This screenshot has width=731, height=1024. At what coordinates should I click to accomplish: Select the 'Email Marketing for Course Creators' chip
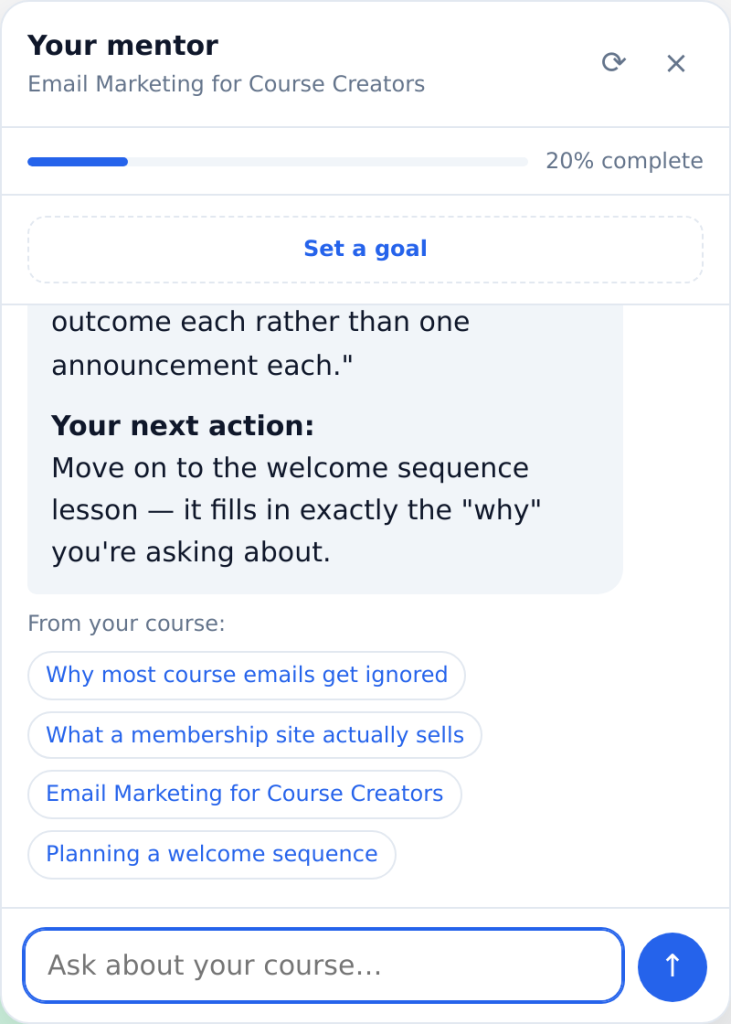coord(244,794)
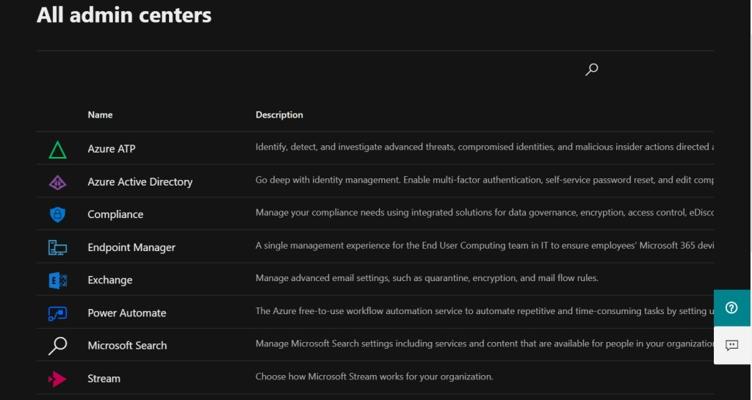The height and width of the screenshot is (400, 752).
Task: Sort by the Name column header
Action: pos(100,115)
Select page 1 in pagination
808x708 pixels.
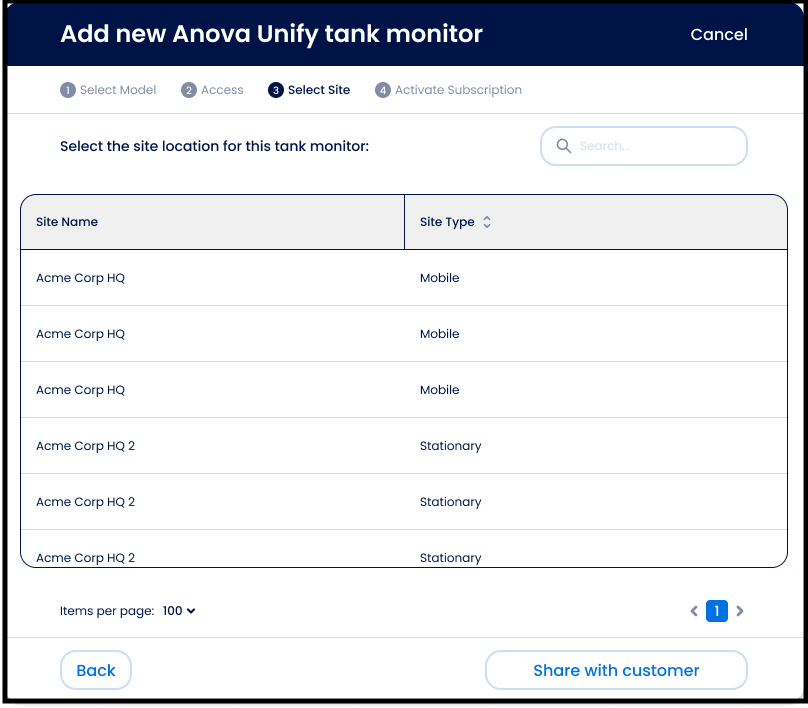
|---|
> What you have to do
Retype the listing exactly. Pictures do not belong in the copy.

> Output for this exercise
This screenshot has width=731, height=1024. At what coordinates should I click to accomplish: Select the 'Email Marketing for Course Creators' chip
coord(244,794)
The height and width of the screenshot is (400, 752).
Task: Sort by the Name column header
Action: pos(100,115)
Select page 1 in pagination
808x708 pixels.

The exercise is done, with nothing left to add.